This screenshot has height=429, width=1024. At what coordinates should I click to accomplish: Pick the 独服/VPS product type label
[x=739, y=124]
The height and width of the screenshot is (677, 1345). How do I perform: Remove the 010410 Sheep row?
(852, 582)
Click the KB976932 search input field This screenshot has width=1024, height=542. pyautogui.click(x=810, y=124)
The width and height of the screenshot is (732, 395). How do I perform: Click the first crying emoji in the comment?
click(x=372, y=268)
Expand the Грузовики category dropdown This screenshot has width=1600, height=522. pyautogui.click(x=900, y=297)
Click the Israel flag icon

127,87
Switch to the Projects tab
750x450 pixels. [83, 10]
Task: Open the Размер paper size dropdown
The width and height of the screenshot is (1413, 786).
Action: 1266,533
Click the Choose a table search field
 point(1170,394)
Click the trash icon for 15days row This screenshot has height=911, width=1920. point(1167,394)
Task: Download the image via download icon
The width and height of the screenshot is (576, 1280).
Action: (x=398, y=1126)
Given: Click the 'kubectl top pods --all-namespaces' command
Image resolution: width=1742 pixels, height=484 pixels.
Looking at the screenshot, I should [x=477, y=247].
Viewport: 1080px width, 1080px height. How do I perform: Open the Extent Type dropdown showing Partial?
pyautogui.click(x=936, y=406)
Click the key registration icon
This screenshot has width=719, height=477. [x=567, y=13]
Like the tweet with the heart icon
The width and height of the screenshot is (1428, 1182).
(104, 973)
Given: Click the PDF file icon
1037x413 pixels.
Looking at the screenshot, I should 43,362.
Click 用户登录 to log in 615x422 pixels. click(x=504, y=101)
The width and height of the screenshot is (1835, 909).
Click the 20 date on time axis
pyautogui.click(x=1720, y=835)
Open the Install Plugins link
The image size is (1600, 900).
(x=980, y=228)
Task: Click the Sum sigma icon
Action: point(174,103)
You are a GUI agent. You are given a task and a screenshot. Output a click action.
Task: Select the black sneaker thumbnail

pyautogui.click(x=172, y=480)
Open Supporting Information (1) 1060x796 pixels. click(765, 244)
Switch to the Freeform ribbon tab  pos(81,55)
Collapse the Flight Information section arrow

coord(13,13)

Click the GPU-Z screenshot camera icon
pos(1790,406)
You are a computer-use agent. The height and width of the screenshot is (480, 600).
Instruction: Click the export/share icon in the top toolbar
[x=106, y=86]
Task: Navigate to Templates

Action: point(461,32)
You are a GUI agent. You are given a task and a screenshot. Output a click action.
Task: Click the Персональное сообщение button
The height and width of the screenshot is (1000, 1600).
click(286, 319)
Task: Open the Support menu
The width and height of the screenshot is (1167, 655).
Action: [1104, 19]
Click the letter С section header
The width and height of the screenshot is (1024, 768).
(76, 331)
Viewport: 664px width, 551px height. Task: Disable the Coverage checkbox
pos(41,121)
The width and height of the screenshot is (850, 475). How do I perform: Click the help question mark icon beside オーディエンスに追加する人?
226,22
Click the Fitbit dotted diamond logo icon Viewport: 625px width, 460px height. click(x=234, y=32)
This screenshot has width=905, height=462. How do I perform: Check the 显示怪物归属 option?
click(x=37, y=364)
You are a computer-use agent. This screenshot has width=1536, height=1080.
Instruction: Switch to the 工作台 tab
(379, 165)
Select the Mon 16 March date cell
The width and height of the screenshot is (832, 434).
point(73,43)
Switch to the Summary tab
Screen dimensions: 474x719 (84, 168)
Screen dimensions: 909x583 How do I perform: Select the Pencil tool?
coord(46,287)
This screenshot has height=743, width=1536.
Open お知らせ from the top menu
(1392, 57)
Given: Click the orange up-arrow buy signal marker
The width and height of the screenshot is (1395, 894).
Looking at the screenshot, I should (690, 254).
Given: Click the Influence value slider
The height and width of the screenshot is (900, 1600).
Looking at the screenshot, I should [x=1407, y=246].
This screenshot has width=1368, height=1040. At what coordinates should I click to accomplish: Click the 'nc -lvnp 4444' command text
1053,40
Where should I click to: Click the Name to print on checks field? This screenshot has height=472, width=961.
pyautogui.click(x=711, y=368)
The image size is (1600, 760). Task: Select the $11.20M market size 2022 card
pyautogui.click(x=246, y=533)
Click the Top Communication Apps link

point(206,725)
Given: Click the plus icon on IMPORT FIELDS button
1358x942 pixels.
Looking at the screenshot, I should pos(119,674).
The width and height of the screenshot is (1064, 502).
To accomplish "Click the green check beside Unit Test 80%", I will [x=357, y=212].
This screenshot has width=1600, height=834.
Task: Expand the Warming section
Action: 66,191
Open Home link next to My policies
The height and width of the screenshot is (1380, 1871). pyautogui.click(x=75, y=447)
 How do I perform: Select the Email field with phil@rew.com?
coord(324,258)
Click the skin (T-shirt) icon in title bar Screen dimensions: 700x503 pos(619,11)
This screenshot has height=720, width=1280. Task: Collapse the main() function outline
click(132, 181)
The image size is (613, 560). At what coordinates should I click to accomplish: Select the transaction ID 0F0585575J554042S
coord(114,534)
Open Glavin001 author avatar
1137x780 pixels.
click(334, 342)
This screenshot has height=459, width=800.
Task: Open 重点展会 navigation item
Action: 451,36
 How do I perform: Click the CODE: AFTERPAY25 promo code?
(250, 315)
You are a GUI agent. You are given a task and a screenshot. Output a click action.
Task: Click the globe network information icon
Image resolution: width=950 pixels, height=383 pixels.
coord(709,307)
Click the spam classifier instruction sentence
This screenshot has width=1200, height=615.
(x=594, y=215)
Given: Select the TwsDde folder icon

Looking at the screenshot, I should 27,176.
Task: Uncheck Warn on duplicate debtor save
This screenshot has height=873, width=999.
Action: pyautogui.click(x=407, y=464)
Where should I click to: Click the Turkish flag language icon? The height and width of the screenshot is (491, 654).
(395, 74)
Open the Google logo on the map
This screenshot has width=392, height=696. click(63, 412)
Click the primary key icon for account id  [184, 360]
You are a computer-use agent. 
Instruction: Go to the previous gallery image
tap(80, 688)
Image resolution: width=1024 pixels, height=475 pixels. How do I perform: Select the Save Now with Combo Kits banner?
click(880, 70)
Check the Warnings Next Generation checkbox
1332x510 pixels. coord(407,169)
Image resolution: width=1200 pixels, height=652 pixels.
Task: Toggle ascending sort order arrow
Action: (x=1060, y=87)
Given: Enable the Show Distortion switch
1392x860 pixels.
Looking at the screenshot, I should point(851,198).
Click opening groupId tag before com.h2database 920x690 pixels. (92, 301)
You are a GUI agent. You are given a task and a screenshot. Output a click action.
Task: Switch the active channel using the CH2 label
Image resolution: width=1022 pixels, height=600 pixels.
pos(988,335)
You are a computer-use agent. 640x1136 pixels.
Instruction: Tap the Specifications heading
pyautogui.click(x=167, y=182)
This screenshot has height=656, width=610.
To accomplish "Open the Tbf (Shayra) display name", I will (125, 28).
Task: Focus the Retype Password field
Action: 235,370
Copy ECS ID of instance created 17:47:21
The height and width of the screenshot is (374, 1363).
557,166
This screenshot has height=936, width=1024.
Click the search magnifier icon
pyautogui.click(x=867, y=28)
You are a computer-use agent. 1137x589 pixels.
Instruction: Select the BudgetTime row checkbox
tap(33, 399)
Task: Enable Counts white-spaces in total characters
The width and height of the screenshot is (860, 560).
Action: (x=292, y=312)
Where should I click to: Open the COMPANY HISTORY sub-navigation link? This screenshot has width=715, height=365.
§ §
[Action item]
The entries shown above should be duplicated exactly.

[Response area]
This screenshot has height=429, width=1024. At what coordinates should I click to accomplish: Pick the 独服/VPS product type label
[x=739, y=124]
The height and width of the screenshot is (677, 1345). How do I perform: Remove the 010410 Sheep row?
(852, 582)
Click the KB976932 search input field This screenshot has width=1024, height=542. pyautogui.click(x=810, y=124)
The width and height of the screenshot is (732, 395). How do I perform: Click the first crying emoji in the comment?
click(x=372, y=268)
Expand the Грузовики category dropdown This screenshot has width=1600, height=522. pyautogui.click(x=900, y=297)
Click the Israel flag icon

127,87
Switch to the Projects tab
750x450 pixels. [83, 10]
Task: Open the Размер paper size dropdown
The width and height of the screenshot is (1413, 786).
Action: 1266,533
Click the Choose a table search field
 point(1170,394)
Click the trash icon for 15days row This screenshot has height=911, width=1920. point(1167,394)
Task: Download the image via download icon
The width and height of the screenshot is (576, 1280).
Action: (x=398, y=1126)
Given: Click the 'kubectl top pods --all-namespaces' command
Image resolution: width=1742 pixels, height=484 pixels.
Looking at the screenshot, I should [x=477, y=247].
Viewport: 1080px width, 1080px height. How do I perform: Open the Extent Type dropdown showing Partial?
pyautogui.click(x=936, y=406)
Click the key registration icon
This screenshot has width=719, height=477. [x=567, y=13]
Like the tweet with the heart icon
The width and height of the screenshot is (1428, 1182).
(104, 973)
Given: Click the PDF file icon
1037x413 pixels.
Looking at the screenshot, I should 43,362.
Click 用户登录 to log in 615x422 pixels. click(x=504, y=101)
The width and height of the screenshot is (1835, 909).
Click the 20 date on time axis
pyautogui.click(x=1720, y=835)
Open the Install Plugins link
The image size is (1600, 900).
(x=980, y=228)
Task: Click the Sum sigma icon
Action: point(174,103)
You are a GUI agent. You are given a task and a screenshot. Output a click action.
Task: Select the black sneaker thumbnail

pyautogui.click(x=172, y=480)
Open Supporting Information (1) 1060x796 pixels. click(765, 244)
Switch to the Freeform ribbon tab  pos(81,55)
Collapse the Flight Information section arrow

coord(13,13)

Click the GPU-Z screenshot camera icon
pos(1790,406)
You are a computer-use agent. The height and width of the screenshot is (480, 600).
Instruction: Click the export/share icon in the top toolbar
[x=106, y=86]
Task: Navigate to Templates

Action: point(461,32)
You are a GUI agent. You are given a task and a screenshot. Output a click action.
Task: Click the Персональное сообщение button
The height and width of the screenshot is (1000, 1600).
click(286, 319)
Task: Open the Support menu
The width and height of the screenshot is (1167, 655).
Action: [1104, 19]
Click the letter С section header
The width and height of the screenshot is (1024, 768).
(76, 331)
Viewport: 664px width, 551px height. Task: Disable the Coverage checkbox
pos(41,121)
The width and height of the screenshot is (850, 475). How do I perform: Click the help question mark icon beside オーディエンスに追加する人?
226,22
Click the Fitbit dotted diamond logo icon Viewport: 625px width, 460px height. click(x=234, y=32)
This screenshot has width=905, height=462. How do I perform: Check the 显示怪物归属 option?
click(x=37, y=364)
You are a computer-use agent. This screenshot has width=1536, height=1080.
Instruction: Switch to the 工作台 tab
(379, 165)
Select the Mon 16 March date cell
The width and height of the screenshot is (832, 434).
point(73,43)
Switch to the Summary tab
Screen dimensions: 474x719 (84, 168)
Screen dimensions: 909x583 How do I perform: Select the Pencil tool?
coord(46,287)
This screenshot has height=743, width=1536.
Open お知らせ from the top menu
(1392, 57)
Given: Click the orange up-arrow buy signal marker
The width and height of the screenshot is (1395, 894).
Looking at the screenshot, I should (690, 254).
Given: Click the Influence value slider
The height and width of the screenshot is (900, 1600).
Looking at the screenshot, I should [x=1407, y=246].
This screenshot has width=1368, height=1040. At what coordinates should I click to accomplish: Click the 'nc -lvnp 4444' command text
1053,40
Where should I click to: Click the Name to print on checks field? This screenshot has height=472, width=961.
pyautogui.click(x=711, y=368)
The image size is (1600, 760). Task: Select the $11.20M market size 2022 card
pyautogui.click(x=246, y=533)
Click the Top Communication Apps link

point(206,725)
Given: Click the plus icon on IMPORT FIELDS button
1358x942 pixels.
Looking at the screenshot, I should pos(119,674).
The width and height of the screenshot is (1064, 502).
To accomplish "Click the green check beside Unit Test 80%", I will [x=357, y=212].
This screenshot has width=1600, height=834.
Task: Expand the Warming section
Action: 66,191
Open Home link next to My policies
The height and width of the screenshot is (1380, 1871). pyautogui.click(x=75, y=447)
 How do I perform: Select the Email field with phil@rew.com?
coord(324,258)
Click the skin (T-shirt) icon in title bar Screen dimensions: 700x503 pos(619,11)
This screenshot has height=720, width=1280. Task: Collapse the main() function outline
click(132, 181)
The image size is (613, 560). At what coordinates should I click to accomplish: Select the transaction ID 0F0585575J554042S
coord(114,534)
Open Glavin001 author avatar
1137x780 pixels.
click(334, 342)
This screenshot has height=459, width=800.
Task: Open 重点展会 navigation item
Action: 451,36
 How do I perform: Click the CODE: AFTERPAY25 promo code?
(250, 315)
You are a GUI agent. You are given a task and a screenshot. Output a click action.
Task: Click the globe network information icon
Image resolution: width=950 pixels, height=383 pixels.
coord(709,307)
Click the spam classifier instruction sentence
This screenshot has width=1200, height=615.
(x=594, y=215)
Given: Select the TwsDde folder icon

Looking at the screenshot, I should 27,176.
Task: Uncheck Warn on duplicate debtor save
This screenshot has height=873, width=999.
Action: pyautogui.click(x=407, y=464)
Where should I click to: Click the Turkish flag language icon? The height and width of the screenshot is (491, 654).
(395, 74)
Open the Google logo on the map
This screenshot has width=392, height=696. click(63, 412)
Click the primary key icon for account id  [184, 360]
You are a computer-use agent. 
Instruction: Go to the previous gallery image
tap(80, 688)
Image resolution: width=1024 pixels, height=475 pixels. How do I perform: Select the Save Now with Combo Kits banner?
click(880, 70)
Check the Warnings Next Generation checkbox
1332x510 pixels. coord(407,169)
Image resolution: width=1200 pixels, height=652 pixels.
Task: Toggle ascending sort order arrow
Action: (x=1060, y=87)
Given: Enable the Show Distortion switch
1392x860 pixels.
Looking at the screenshot, I should point(851,198).
Click opening groupId tag before com.h2database 920x690 pixels. (92, 301)
You are a GUI agent. You are given a task and a screenshot. Output a click action.
Task: Switch the active channel using the CH2 label
Image resolution: width=1022 pixels, height=600 pixels.
pos(988,335)
You are a computer-use agent. 640x1136 pixels.
Instruction: Tap the Specifications heading
pyautogui.click(x=167, y=182)
This screenshot has height=656, width=610.
To accomplish "Open the Tbf (Shayra) display name", I will (125, 28).
Task: Focus the Retype Password field
Action: 235,370
Copy ECS ID of instance created 17:47:21
The height and width of the screenshot is (374, 1363).
557,166
This screenshot has height=936, width=1024.
Click the search magnifier icon
pyautogui.click(x=867, y=28)
You are a computer-use agent. 1137x589 pixels.
Instruction: Select the BudgetTime row checkbox
tap(33, 399)
Task: Enable Counts white-spaces in total characters
The width and height of the screenshot is (860, 560).
Action: (x=292, y=312)
Where should I click to: Open the COMPANY HISTORY sub-navigation link? This screenshot has width=715, height=365.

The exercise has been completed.